### Your task
Copy the lines of the material verbatim, from the line containing "You are a computer-use agent. 809x448 pixels." through the line containing "[x=338, y=400]", inclusive.

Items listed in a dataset
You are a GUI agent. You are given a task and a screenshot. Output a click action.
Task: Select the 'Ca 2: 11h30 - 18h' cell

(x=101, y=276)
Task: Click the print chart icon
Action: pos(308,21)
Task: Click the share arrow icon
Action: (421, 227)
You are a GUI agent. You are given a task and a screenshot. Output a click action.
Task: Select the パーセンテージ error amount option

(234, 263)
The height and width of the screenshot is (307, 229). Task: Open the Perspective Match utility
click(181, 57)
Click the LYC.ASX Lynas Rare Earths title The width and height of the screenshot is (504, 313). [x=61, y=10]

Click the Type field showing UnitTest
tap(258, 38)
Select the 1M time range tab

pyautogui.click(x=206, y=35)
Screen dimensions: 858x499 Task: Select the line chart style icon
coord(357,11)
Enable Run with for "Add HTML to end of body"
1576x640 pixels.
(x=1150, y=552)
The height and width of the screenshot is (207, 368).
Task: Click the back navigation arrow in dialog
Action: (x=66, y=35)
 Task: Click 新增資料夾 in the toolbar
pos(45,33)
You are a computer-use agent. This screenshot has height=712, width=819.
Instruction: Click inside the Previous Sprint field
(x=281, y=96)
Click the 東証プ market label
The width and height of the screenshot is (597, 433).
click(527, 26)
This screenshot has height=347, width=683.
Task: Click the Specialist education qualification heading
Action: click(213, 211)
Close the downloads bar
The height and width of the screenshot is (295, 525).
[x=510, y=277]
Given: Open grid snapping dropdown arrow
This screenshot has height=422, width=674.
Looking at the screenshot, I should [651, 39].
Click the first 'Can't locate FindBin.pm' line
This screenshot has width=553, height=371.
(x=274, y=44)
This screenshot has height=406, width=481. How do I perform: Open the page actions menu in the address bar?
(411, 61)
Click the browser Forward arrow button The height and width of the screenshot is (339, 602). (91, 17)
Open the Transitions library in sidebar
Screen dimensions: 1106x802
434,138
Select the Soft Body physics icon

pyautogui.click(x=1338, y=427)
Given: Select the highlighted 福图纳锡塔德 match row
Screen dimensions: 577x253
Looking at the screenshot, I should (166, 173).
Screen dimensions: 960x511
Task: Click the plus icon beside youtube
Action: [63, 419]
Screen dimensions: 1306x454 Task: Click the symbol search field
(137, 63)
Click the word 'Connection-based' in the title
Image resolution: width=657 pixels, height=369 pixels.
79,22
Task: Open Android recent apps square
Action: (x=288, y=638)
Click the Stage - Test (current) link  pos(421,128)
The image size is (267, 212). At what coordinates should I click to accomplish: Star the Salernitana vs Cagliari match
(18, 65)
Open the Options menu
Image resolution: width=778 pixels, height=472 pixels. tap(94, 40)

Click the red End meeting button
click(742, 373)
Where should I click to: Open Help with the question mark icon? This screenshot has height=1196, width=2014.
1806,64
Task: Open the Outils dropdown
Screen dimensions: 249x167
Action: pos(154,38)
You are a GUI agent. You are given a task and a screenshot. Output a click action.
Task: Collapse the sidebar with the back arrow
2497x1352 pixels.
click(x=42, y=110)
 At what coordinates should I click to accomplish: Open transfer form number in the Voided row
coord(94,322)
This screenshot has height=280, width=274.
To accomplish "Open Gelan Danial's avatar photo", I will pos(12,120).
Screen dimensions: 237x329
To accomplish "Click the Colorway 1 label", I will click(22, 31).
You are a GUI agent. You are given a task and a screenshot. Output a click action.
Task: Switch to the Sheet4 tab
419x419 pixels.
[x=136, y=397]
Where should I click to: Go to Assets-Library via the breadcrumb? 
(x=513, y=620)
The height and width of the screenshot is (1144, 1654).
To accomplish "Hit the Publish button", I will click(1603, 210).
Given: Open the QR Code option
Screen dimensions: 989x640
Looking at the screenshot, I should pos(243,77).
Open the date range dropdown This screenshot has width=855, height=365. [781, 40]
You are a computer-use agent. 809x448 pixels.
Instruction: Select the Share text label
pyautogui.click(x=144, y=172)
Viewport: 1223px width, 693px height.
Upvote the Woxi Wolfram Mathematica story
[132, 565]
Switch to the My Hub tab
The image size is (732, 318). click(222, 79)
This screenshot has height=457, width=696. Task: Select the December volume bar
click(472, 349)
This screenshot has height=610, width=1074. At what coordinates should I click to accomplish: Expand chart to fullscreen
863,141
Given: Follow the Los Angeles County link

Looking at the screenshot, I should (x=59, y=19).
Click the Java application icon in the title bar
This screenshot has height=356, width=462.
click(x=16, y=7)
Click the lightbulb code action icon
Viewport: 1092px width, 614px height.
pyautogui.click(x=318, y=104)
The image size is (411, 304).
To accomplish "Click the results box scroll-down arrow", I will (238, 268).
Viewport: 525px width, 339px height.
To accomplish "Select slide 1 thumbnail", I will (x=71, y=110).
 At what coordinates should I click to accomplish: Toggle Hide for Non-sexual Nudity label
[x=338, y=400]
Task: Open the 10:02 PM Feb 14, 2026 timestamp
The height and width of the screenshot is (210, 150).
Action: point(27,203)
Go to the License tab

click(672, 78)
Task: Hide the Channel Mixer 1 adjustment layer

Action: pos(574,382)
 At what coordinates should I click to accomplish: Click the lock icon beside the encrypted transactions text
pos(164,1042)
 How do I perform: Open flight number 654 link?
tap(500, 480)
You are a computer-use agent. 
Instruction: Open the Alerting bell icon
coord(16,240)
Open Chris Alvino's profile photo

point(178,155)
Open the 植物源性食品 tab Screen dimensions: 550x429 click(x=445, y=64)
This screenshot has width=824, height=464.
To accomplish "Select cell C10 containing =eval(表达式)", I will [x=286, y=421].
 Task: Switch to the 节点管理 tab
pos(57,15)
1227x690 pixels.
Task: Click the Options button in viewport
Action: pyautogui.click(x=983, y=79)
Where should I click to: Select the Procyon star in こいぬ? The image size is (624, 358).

### Answer to the task
You are a computer-use agent. 809x448 pixels.
Instruction: Select the Share text label
pyautogui.click(x=144, y=172)
Viewport: 1223px width, 693px height.
Upvote the Woxi Wolfram Mathematica story
[132, 565]
Switch to the My Hub tab
The image size is (732, 318). click(222, 79)
This screenshot has height=457, width=696. Task: Select the December volume bar
click(472, 349)
This screenshot has height=610, width=1074. At what coordinates should I click to accomplish: Expand chart to fullscreen
863,141
Given: Follow the Los Angeles County link

Looking at the screenshot, I should (x=59, y=19).
Click the Java application icon in the title bar
This screenshot has height=356, width=462.
click(x=16, y=7)
Click the lightbulb code action icon
Viewport: 1092px width, 614px height.
pyautogui.click(x=318, y=104)
The image size is (411, 304).
To accomplish "Click the results box scroll-down arrow", I will (238, 268).
Viewport: 525px width, 339px height.
To accomplish "Select slide 1 thumbnail", I will (x=71, y=110).
 At what coordinates should I click to accomplish: Toggle Hide for Non-sexual Nudity label
[x=338, y=400]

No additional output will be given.